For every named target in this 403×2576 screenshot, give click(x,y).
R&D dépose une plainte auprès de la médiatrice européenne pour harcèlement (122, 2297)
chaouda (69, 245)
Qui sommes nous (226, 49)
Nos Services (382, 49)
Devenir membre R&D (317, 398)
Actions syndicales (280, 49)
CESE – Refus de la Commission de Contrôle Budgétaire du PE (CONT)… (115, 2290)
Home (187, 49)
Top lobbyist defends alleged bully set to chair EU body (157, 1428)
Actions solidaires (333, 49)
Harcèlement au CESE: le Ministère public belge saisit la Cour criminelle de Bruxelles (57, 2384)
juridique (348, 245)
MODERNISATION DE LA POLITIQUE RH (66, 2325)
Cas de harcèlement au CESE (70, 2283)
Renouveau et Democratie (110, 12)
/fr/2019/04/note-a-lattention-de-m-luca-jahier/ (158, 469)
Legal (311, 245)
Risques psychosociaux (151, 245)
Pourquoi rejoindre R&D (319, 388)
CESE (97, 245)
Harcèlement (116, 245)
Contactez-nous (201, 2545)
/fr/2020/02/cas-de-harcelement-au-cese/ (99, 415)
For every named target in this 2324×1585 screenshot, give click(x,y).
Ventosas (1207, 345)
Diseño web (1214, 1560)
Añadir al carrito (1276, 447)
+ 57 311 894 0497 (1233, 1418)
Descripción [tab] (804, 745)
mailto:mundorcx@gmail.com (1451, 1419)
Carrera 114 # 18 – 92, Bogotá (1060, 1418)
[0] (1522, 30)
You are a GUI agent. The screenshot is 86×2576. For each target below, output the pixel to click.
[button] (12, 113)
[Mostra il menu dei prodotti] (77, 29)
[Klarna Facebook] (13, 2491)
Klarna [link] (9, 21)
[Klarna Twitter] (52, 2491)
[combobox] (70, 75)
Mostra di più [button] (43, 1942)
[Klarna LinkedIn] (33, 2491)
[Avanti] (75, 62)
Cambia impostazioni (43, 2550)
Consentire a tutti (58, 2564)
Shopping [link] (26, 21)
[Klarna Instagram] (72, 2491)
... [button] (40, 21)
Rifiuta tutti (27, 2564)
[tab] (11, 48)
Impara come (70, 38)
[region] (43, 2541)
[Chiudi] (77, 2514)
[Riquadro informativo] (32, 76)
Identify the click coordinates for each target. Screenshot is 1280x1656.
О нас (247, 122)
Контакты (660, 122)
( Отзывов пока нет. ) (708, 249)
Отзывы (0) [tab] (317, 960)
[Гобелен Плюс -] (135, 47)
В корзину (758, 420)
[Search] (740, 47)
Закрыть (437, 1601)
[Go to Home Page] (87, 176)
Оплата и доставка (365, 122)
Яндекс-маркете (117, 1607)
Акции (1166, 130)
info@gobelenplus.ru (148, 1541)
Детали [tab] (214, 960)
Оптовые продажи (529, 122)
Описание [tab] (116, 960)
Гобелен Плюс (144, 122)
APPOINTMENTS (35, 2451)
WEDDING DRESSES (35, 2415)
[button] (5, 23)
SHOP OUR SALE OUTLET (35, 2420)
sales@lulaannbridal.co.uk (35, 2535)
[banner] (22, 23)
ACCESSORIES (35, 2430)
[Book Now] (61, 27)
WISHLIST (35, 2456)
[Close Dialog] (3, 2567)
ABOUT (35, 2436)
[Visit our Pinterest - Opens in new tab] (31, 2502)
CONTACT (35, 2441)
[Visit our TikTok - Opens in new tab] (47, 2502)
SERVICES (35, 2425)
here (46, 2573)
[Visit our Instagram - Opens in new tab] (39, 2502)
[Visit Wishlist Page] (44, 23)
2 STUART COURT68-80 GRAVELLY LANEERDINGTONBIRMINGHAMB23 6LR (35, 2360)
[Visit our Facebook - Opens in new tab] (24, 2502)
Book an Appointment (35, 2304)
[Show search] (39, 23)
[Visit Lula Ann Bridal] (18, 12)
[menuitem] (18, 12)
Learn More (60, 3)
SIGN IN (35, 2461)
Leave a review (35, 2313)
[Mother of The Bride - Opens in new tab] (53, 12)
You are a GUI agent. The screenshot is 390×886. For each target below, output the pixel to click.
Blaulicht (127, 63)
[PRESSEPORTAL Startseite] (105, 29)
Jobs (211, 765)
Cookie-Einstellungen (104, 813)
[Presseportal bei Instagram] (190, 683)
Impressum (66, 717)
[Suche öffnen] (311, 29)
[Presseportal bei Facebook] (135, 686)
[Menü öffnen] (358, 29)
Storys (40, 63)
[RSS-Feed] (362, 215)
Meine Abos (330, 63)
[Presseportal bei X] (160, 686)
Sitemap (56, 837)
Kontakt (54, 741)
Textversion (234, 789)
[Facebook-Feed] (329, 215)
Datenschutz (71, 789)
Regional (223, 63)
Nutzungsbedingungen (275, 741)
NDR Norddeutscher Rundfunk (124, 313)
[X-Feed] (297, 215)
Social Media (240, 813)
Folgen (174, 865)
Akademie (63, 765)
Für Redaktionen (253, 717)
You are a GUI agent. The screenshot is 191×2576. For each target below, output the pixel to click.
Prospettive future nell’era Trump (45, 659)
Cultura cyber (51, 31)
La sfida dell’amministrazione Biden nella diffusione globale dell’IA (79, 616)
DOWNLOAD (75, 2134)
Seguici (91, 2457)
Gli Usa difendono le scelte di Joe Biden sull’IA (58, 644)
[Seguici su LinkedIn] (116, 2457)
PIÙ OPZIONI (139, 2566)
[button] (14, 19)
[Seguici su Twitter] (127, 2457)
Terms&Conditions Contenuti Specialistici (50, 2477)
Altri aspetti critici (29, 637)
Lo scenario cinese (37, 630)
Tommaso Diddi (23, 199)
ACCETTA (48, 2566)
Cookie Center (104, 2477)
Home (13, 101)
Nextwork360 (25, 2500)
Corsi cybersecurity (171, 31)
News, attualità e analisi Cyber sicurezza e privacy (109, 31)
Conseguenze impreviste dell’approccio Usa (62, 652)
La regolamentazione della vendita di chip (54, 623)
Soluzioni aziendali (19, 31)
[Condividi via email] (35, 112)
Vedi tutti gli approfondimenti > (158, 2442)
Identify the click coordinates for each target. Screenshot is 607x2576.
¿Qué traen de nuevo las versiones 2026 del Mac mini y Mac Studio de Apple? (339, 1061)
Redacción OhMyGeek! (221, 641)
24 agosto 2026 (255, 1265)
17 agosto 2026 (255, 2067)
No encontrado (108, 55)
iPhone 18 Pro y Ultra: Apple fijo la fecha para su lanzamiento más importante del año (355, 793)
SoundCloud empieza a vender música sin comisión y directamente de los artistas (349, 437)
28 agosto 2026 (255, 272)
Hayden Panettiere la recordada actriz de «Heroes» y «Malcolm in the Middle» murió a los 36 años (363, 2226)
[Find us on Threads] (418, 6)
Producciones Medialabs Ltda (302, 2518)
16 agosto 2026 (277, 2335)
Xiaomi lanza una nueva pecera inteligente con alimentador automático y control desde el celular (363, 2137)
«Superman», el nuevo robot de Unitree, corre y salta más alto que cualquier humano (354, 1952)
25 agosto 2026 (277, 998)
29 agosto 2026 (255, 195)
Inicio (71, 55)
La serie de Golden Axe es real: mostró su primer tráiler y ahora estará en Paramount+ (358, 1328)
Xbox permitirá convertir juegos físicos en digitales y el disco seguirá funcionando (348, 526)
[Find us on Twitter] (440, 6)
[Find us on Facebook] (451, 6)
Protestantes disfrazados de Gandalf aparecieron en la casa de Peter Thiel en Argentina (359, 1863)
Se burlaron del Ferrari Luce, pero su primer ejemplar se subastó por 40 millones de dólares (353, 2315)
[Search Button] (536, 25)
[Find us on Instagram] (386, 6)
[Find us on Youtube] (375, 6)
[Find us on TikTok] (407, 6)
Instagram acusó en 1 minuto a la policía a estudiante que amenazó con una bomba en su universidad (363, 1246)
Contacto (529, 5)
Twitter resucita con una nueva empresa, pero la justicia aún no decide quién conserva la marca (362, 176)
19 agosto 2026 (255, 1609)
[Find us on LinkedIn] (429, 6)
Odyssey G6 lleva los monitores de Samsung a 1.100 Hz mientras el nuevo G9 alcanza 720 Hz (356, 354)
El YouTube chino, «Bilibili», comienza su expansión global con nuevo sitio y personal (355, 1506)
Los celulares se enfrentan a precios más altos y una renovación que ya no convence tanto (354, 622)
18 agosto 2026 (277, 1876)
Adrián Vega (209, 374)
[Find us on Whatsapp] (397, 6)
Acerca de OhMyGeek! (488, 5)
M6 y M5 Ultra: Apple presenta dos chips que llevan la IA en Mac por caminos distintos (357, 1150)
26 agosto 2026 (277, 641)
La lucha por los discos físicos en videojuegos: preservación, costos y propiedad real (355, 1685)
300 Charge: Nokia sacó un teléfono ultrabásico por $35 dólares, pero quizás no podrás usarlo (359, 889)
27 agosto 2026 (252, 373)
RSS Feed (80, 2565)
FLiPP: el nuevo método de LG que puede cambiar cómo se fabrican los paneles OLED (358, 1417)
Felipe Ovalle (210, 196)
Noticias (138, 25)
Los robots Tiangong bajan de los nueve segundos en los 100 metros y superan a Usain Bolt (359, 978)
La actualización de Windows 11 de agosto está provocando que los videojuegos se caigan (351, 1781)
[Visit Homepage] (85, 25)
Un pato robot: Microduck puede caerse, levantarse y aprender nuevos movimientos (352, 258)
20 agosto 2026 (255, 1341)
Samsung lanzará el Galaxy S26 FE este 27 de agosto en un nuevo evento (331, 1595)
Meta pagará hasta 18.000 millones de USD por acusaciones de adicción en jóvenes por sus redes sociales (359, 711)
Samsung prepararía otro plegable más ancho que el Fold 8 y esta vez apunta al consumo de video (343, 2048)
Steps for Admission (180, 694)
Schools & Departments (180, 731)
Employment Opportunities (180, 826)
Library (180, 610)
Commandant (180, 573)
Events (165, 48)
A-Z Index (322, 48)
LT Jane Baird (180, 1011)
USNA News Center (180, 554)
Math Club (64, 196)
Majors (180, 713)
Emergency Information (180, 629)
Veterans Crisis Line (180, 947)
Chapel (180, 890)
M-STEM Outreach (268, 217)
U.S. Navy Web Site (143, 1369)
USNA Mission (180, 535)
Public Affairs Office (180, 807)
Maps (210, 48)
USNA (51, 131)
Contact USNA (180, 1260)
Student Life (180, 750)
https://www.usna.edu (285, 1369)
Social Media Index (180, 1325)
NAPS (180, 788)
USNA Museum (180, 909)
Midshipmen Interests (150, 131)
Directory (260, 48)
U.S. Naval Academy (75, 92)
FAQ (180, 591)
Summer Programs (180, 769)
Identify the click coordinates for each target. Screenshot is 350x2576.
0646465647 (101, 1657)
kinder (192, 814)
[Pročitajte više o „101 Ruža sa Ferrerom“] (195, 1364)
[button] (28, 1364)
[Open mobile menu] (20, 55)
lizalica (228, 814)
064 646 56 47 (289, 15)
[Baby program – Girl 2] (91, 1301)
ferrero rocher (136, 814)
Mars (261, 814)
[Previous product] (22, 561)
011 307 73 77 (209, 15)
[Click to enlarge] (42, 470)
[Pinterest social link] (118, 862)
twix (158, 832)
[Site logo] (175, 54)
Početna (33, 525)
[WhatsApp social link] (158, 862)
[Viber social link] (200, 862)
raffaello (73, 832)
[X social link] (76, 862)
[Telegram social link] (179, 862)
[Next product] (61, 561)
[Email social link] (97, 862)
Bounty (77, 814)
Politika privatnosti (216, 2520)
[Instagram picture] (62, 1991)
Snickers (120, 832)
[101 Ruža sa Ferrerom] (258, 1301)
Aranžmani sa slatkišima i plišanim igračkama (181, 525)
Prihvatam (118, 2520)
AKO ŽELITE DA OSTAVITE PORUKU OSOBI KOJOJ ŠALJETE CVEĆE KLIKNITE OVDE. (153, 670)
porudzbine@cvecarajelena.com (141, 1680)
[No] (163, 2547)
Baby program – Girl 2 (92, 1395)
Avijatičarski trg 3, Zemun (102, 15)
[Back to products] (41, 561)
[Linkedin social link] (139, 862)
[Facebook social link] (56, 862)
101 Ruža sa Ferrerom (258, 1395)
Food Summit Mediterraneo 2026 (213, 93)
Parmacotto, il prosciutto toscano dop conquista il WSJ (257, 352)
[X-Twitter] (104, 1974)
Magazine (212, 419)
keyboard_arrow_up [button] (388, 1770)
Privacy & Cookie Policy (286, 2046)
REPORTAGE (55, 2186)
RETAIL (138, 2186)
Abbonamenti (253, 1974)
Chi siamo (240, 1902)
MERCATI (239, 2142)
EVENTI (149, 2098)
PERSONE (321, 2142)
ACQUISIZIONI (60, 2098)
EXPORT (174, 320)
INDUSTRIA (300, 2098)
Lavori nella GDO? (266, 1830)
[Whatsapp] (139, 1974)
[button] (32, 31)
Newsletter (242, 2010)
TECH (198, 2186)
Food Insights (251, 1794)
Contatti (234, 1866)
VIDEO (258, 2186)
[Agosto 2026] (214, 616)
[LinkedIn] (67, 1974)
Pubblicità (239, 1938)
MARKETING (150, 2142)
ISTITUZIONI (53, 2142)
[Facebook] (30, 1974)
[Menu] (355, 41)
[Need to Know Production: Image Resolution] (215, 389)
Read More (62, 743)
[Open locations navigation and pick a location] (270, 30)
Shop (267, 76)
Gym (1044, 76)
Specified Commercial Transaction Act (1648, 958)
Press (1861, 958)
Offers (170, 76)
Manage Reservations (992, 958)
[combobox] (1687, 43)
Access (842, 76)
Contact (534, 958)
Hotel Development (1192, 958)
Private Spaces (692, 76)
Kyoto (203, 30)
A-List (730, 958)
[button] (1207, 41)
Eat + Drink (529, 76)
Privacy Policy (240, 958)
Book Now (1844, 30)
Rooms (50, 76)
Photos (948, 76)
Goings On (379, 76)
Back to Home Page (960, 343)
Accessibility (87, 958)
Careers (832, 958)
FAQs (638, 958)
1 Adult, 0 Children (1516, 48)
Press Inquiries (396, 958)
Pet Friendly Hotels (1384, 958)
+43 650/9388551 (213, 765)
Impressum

========

▶ Task statement
Only the lines from the one containing "Directory (260, 48)" through the one containing "Contatti (234, 1866)" are to be retyped, both boundary lines included, with no other material.

▶ Written response
Directory (260, 48)
U.S. Naval Academy (75, 92)
FAQ (180, 591)
Summer Programs (180, 769)
Identify the click coordinates for each target. Screenshot is 350x2576.
0646465647 (101, 1657)
kinder (192, 814)
[Pročitajte više o „101 Ruža sa Ferrerom“] (195, 1364)
[button] (28, 1364)
[Open mobile menu] (20, 55)
lizalica (228, 814)
064 646 56 47 (289, 15)
[Baby program – Girl 2] (91, 1301)
ferrero rocher (136, 814)
Mars (261, 814)
[Previous product] (22, 561)
011 307 73 77 (209, 15)
[Click to enlarge] (42, 470)
[Pinterest social link] (118, 862)
twix (158, 832)
[Site logo] (175, 54)
Početna (33, 525)
[WhatsApp social link] (158, 862)
[Viber social link] (200, 862)
raffaello (73, 832)
[X social link] (76, 862)
[Telegram social link] (179, 862)
[Next product] (61, 561)
[Email social link] (97, 862)
Bounty (77, 814)
Politika privatnosti (216, 2520)
[Instagram picture] (62, 1991)
Snickers (120, 832)
[101 Ruža sa Ferrerom] (258, 1301)
Aranžmani sa slatkišima i plišanim igračkama (181, 525)
Prihvatam (118, 2520)
AKO ŽELITE DA OSTAVITE PORUKU OSOBI KOJOJ ŠALJETE CVEĆE KLIKNITE OVDE. (153, 670)
porudzbine@cvecarajelena.com (141, 1680)
[No] (163, 2547)
Baby program – Girl 2 (92, 1395)
Avijatičarski trg 3, Zemun (102, 15)
[Back to products] (41, 561)
[Linkedin social link] (139, 862)
[Facebook social link] (56, 862)
101 Ruža sa Ferrerom (258, 1395)
Food Summit Mediterraneo 2026 (213, 93)
Parmacotto, il prosciutto toscano dop conquista il WSJ (257, 352)
[X-Twitter] (104, 1974)
Magazine (212, 419)
keyboard_arrow_up [button] (388, 1770)
Privacy & Cookie Policy (286, 2046)
REPORTAGE (55, 2186)
RETAIL (138, 2186)
Abbonamenti (253, 1974)
Chi siamo (240, 1902)
MERCATI (239, 2142)
EVENTI (149, 2098)
PERSONE (321, 2142)
ACQUISIZIONI (60, 2098)
EXPORT (174, 320)
INDUSTRIA (300, 2098)
Lavori nella GDO? (266, 1830)
[Whatsapp] (139, 1974)
[button] (32, 31)
Newsletter (242, 2010)
TECH (198, 2186)
Food Insights (251, 1794)
Contatti (234, 1866)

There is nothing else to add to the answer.